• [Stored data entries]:
[Start of section]
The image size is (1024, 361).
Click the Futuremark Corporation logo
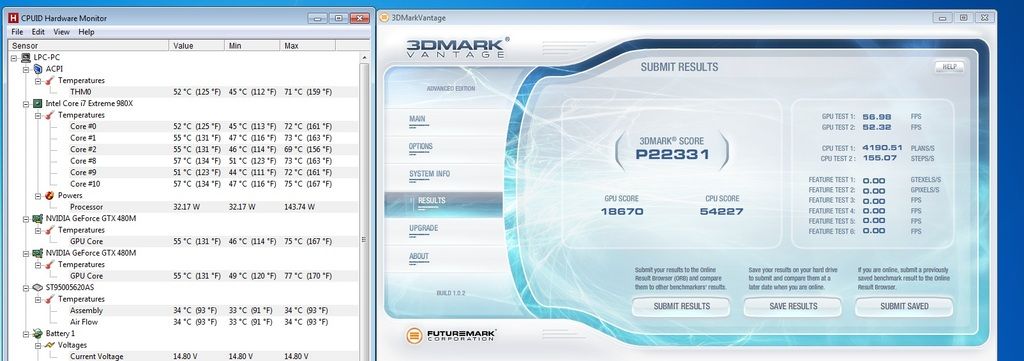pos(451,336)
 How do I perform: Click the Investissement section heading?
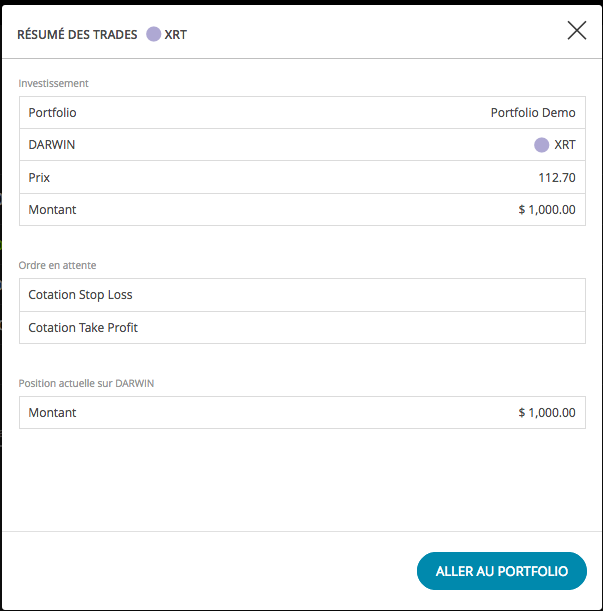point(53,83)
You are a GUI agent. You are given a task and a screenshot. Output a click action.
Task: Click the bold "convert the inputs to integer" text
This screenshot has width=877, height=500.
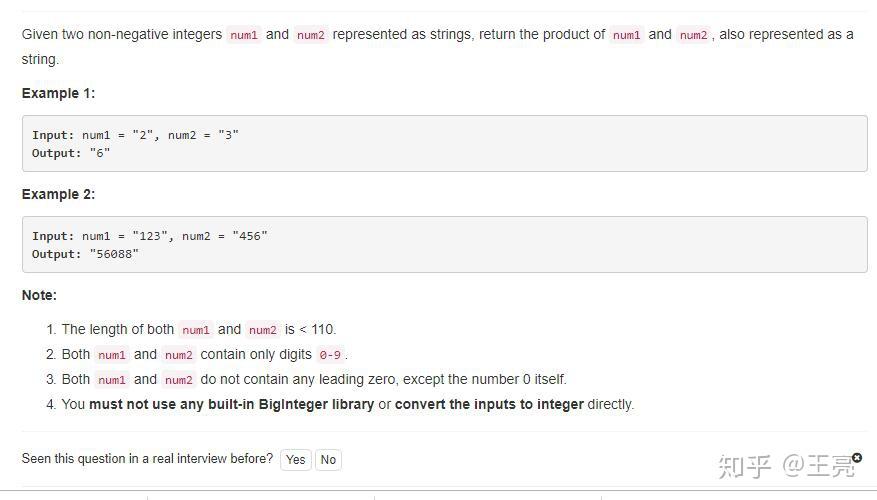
[End of section]
[Start of section]
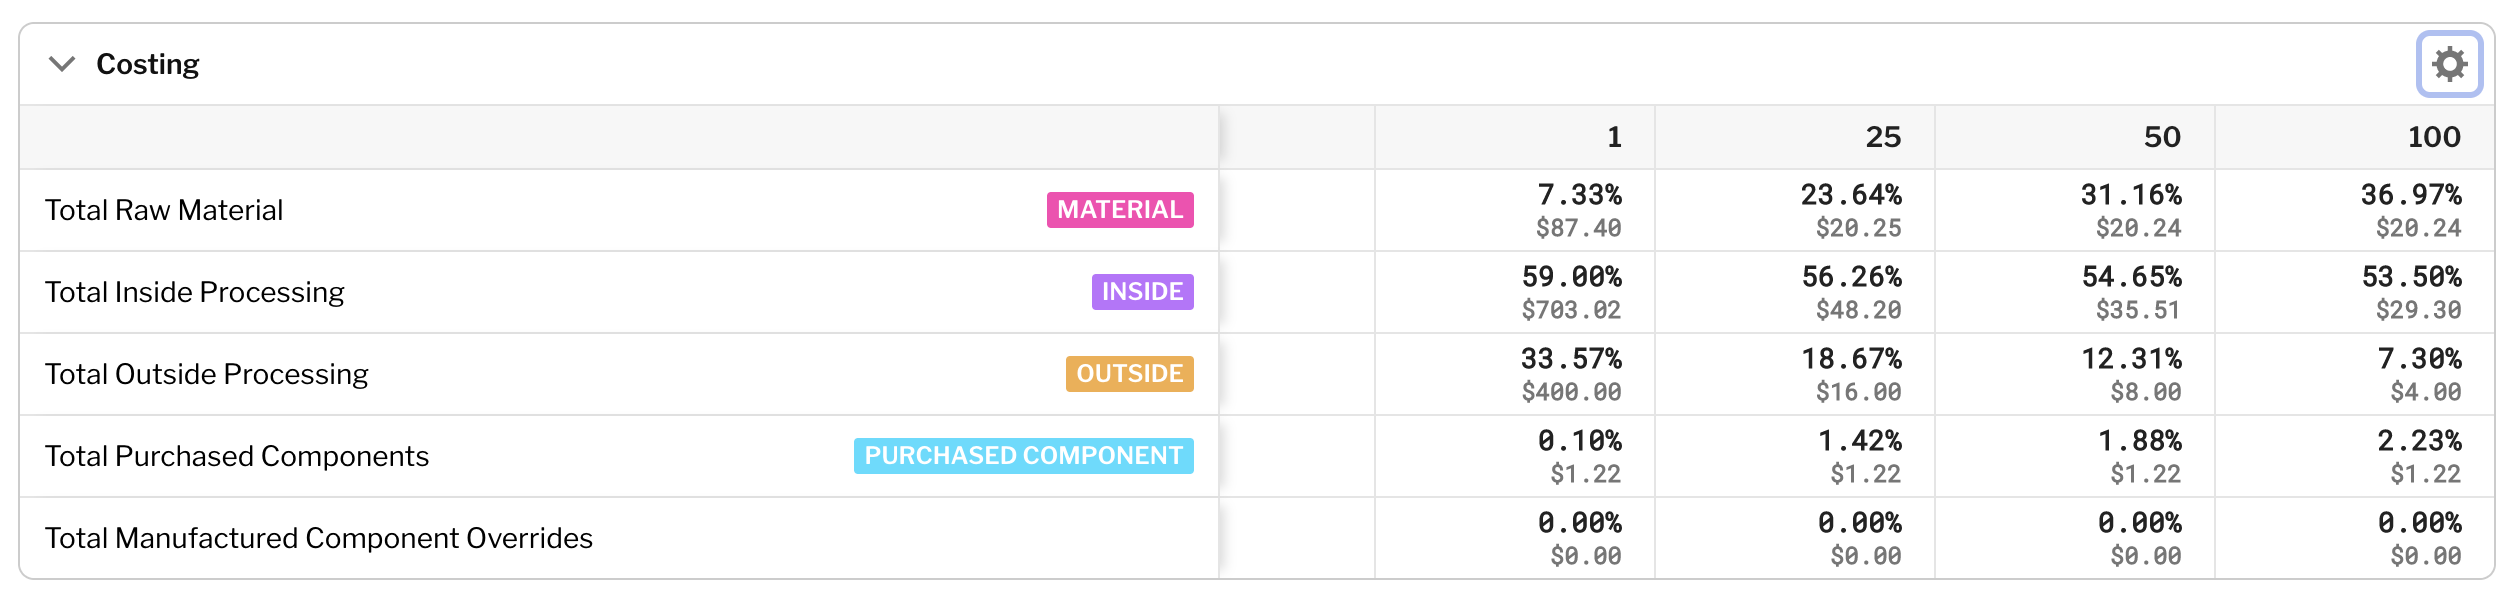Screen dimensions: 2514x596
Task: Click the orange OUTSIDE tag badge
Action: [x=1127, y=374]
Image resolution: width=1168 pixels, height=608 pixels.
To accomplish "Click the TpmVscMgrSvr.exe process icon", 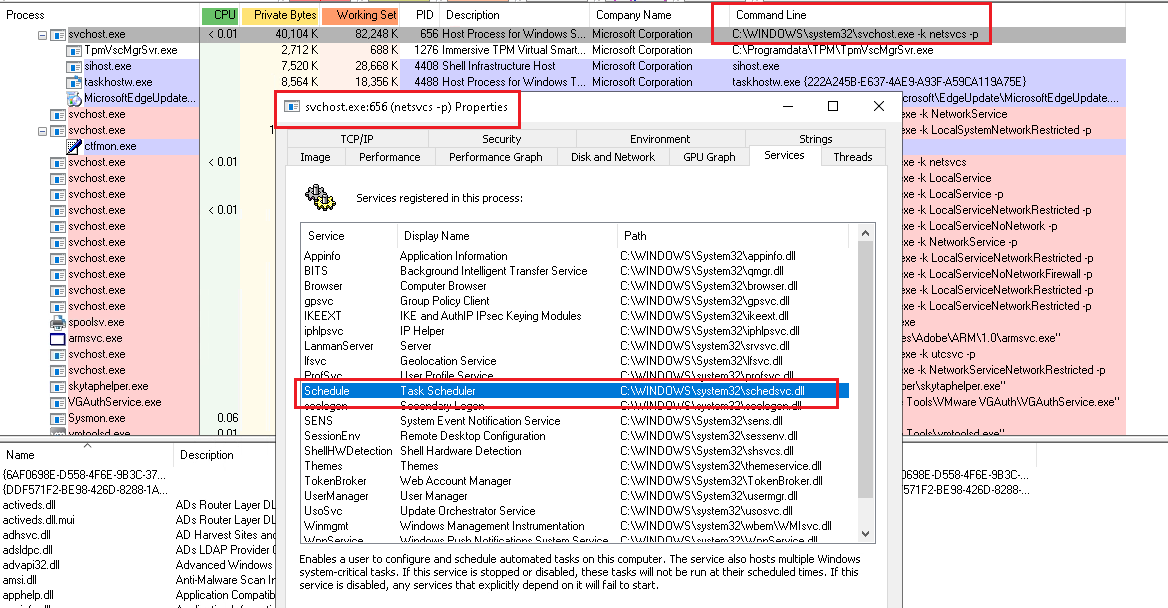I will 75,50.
[End of section]
[Start of section]
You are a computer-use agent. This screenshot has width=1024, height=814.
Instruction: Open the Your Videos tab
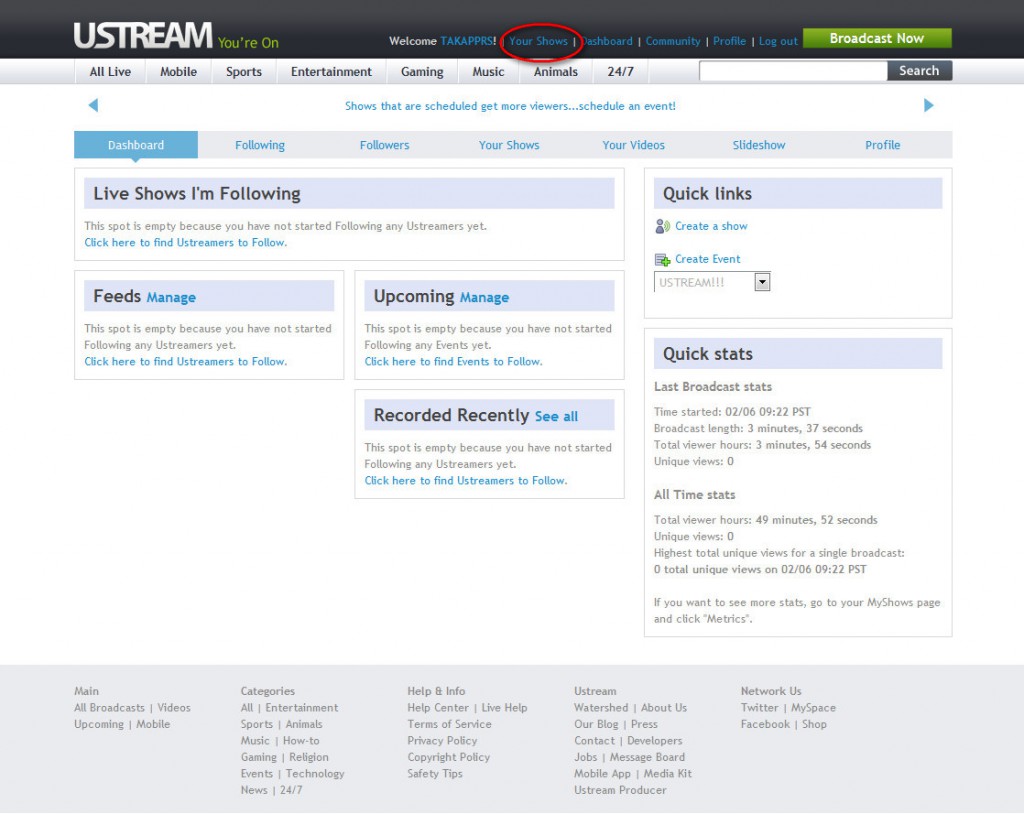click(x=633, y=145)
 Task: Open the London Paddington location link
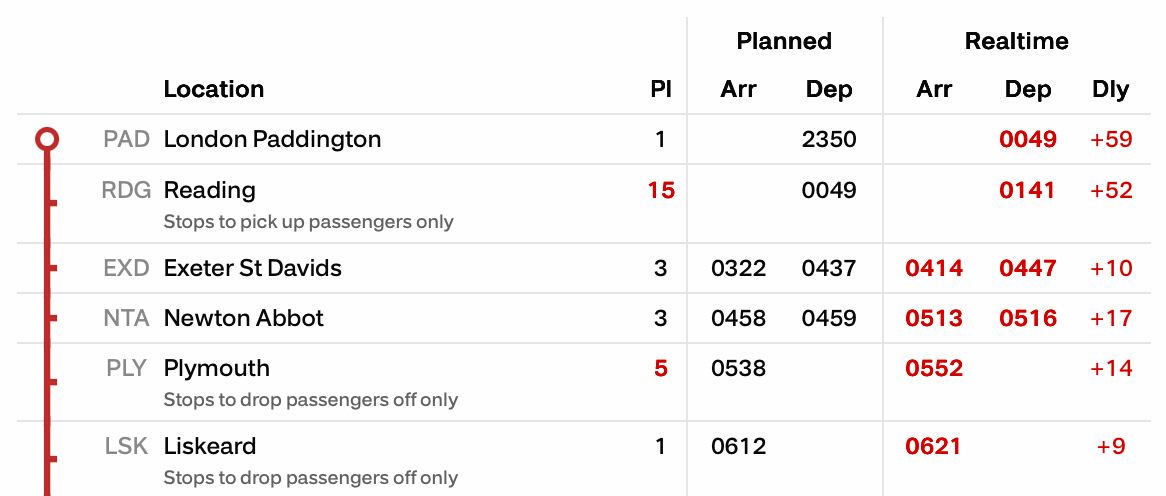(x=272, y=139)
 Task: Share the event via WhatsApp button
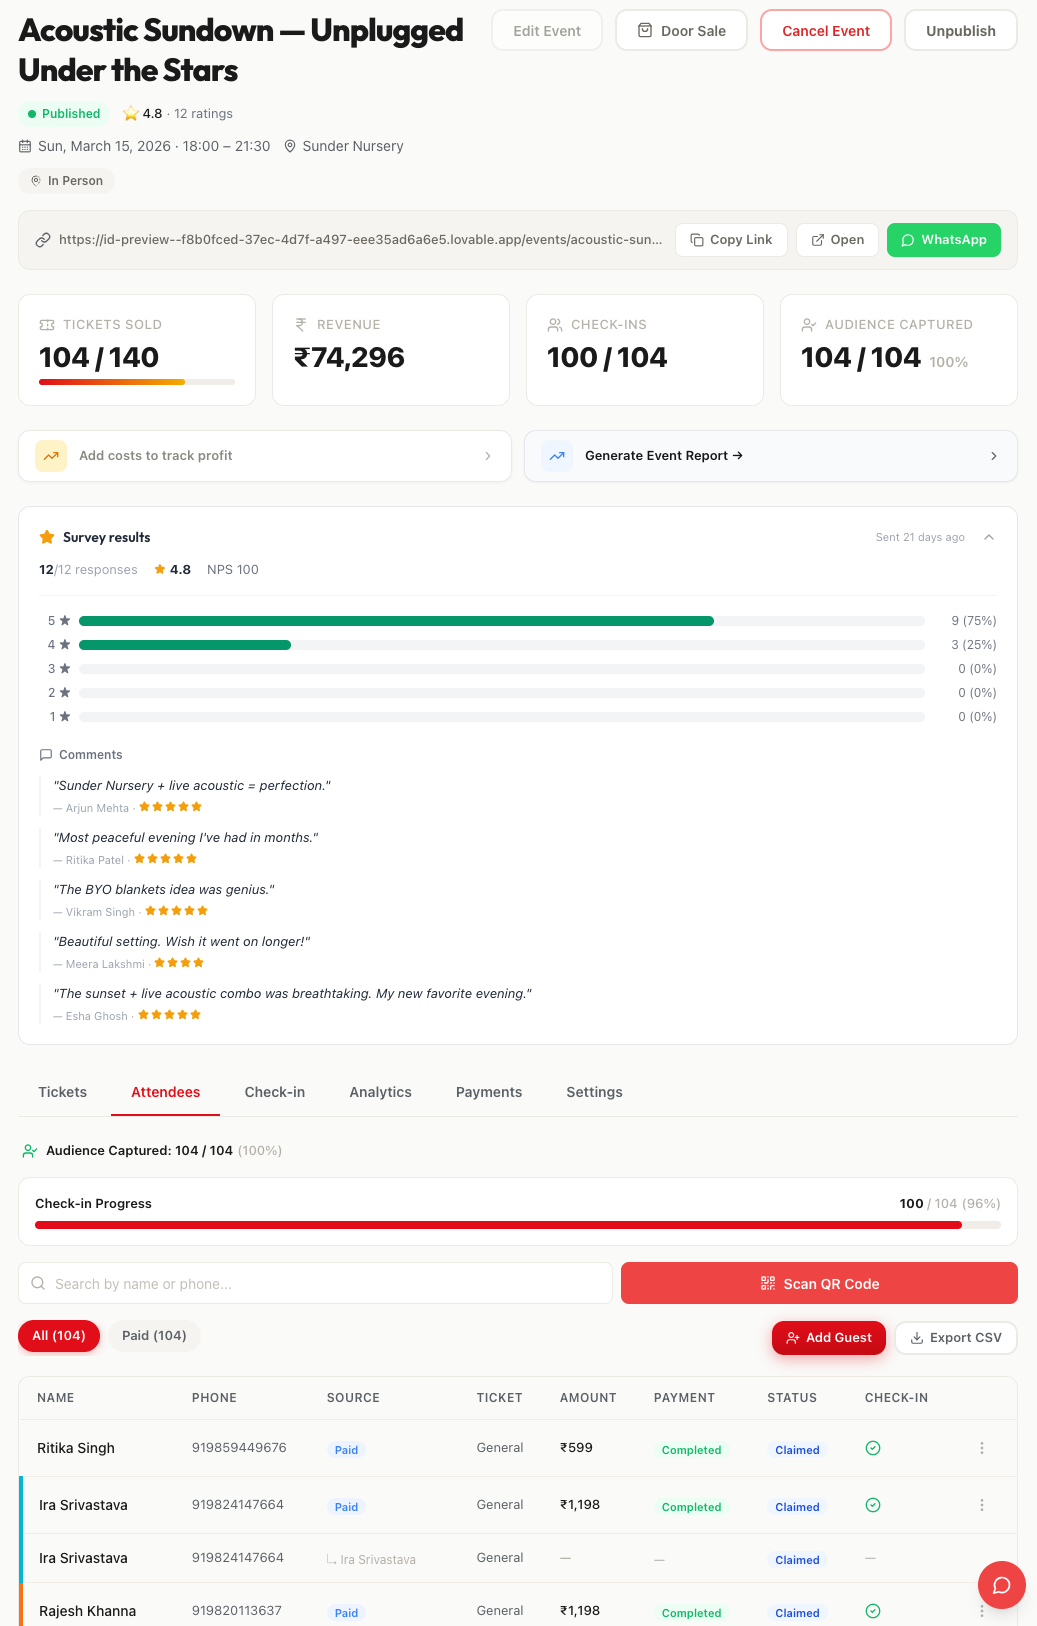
[End of section]
• [ASSIGNMENT]: Each line above holding the string "agent" counts once; please report the total and nothing more.

• [EXPECTED OUTPUT]: 2